# ~ UPUPA EPOPS ~  P-51' Mustang



## Rawshooter (Oct 17, 2011)

.. One from Paul Allen's "Flying Heritage Collection"
Paine Field, Everett Wa.





 Thanks for lookin'

~ Don


----------



## dots (Oct 17, 2011)

....


No image?


----------



## Rawshooter (Oct 17, 2011)

dots said:


> ....
> 
> 
> No image?



  .. not sure what happened?  .. how's this?


----------



## dots (Oct 17, 2011)

Showing now.  There's red/green color aberrations on the prop and nose-cone. I thought you may have been using a wide-angle adaptor but viewing the EXIF data I think it's due to F3.5 at 18mm.
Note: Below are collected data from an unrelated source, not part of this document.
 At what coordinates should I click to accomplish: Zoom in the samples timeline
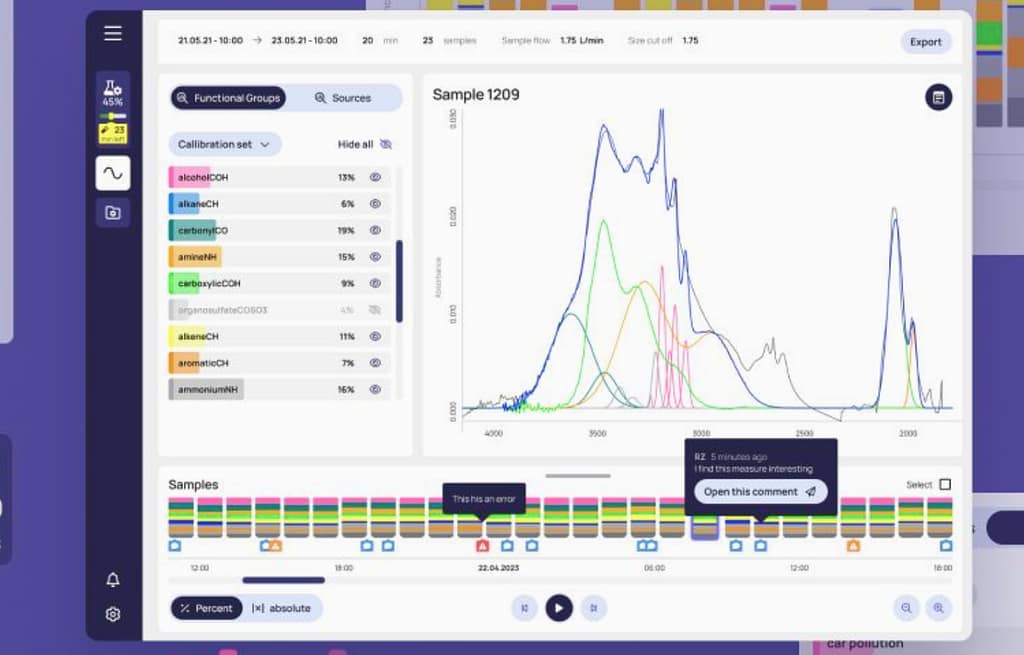[x=938, y=607]

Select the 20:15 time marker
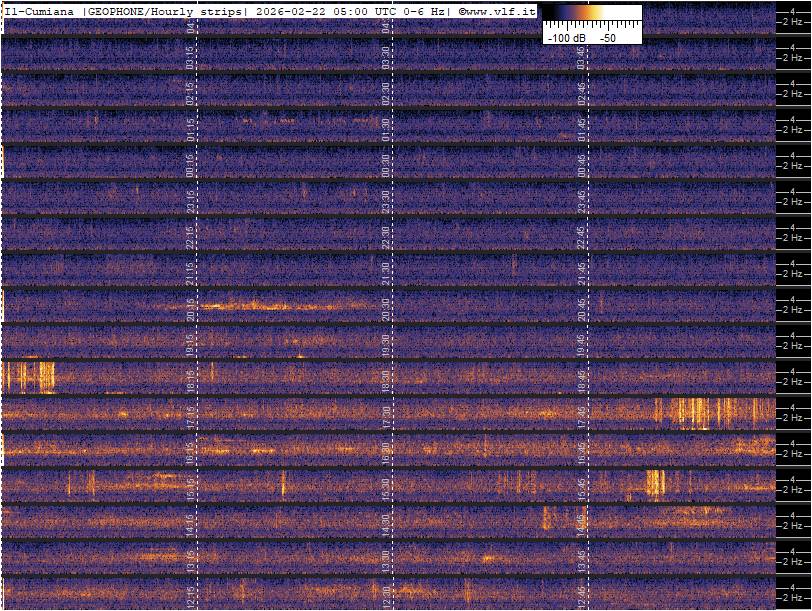pyautogui.click(x=190, y=308)
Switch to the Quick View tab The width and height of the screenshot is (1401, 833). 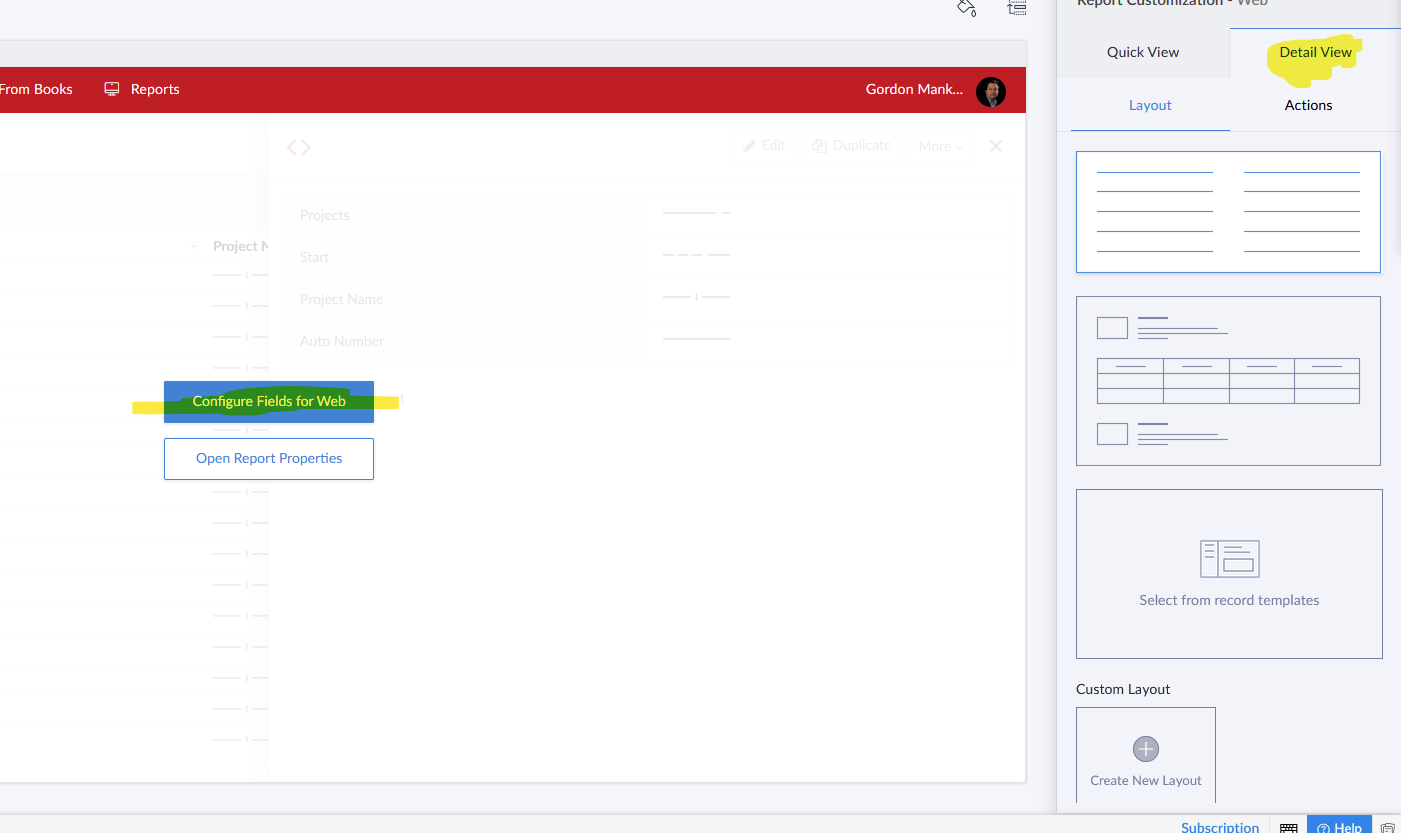(1142, 52)
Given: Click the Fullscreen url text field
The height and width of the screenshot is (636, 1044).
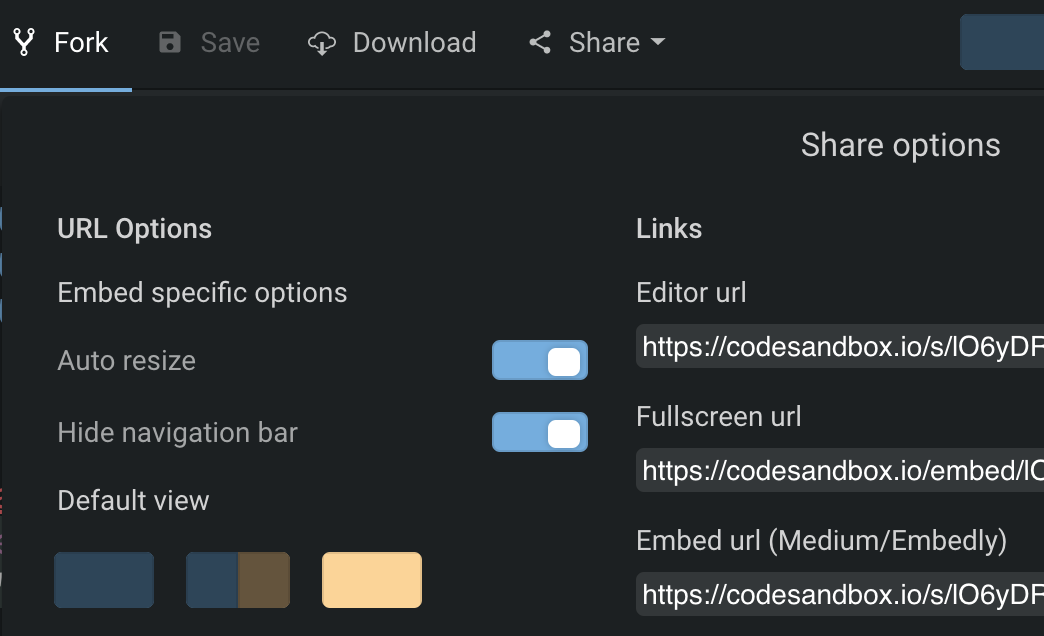Looking at the screenshot, I should coord(840,471).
Let me see if i can knock it out. It should sharpen-up the image.


----------



## dots (Oct 17, 2011)




----------



## Rawshooter (Oct 18, 2011)

.. Hey' nice fix dot! good eye, I new something was a bit fuzzy'
I shot this a few years back, one of my first outings with a dslr" .. I'v learned a bit since (I think?)
 ... thanks

~ Don


----------



## dots (Oct 18, 2011)

Your Spitfire and Hurricane photo..Are they of the BB Memorial Flight? I see the Czech insignia on the Spit but didn't know of other Hurricanes still in airworthy condition (are there?)...and "Z" looks familiar.

cheers,


----------



## Fishpaste (Oct 18, 2011)

Beautiful!


----------



## Rawshooter (Oct 20, 2011)

dots said:


> Your Spitfire and Hurricane photo..Are they of the BB Memorial Flight? I see the Czech insignia on the Spit but didn't know of other Hurricanes still in airworthy condition (are there?)...and "Z" looks familiar.
> 
> cheers,



  .. Hello dots* .. these were taken last summer at Paul Allens "Flying Heritage Collection" free fly-days here in Everette's Paine Field.
 Here is the best I can do for a brief history of these aircraft*

  ..  Hurricane*
   --->  Hawker Hurricane Mk.XIIA : The Flying Heritage Collection

  ..  Spitfire*
   --->  Supermarine Spitfire Mk.Vc : The Flying Heritage Collection

~ Don


----------



## Rawshooter (Oct 20, 2011)

Fishpaste said:


> Beautiful!



  .. Thank you' F.P.*

~ Don


----------



## dots (Oct 20, 2011)

cheers for the links ..//


----------



## MatchlessArts (Oct 21, 2011)

Beautiful colors on this fighter. Just imagine that his plane could take down one of man kinds first fighter jets the Me 262...Ahh the glory of history...and the Rolls Royce


----------



## Rawshooter (Oct 22, 2011)

MatchlessArts said:


> Beautiful colors on this fighter. Just imagine that his plane could take down one of man kinds first fighter jets the Me 262...Ahh the glory of history...and the Rolls Royce



  .. Hey' thanks for that nice tid-bit of info M.A.' .. I did not know that, after a little research I found that our "Prop-Job's"
shot down well over 100 jets during the war, even the P-47 had an impressive kill ratio.
 I must look for some old P-47' Thunderbot* shot's I have somewhere.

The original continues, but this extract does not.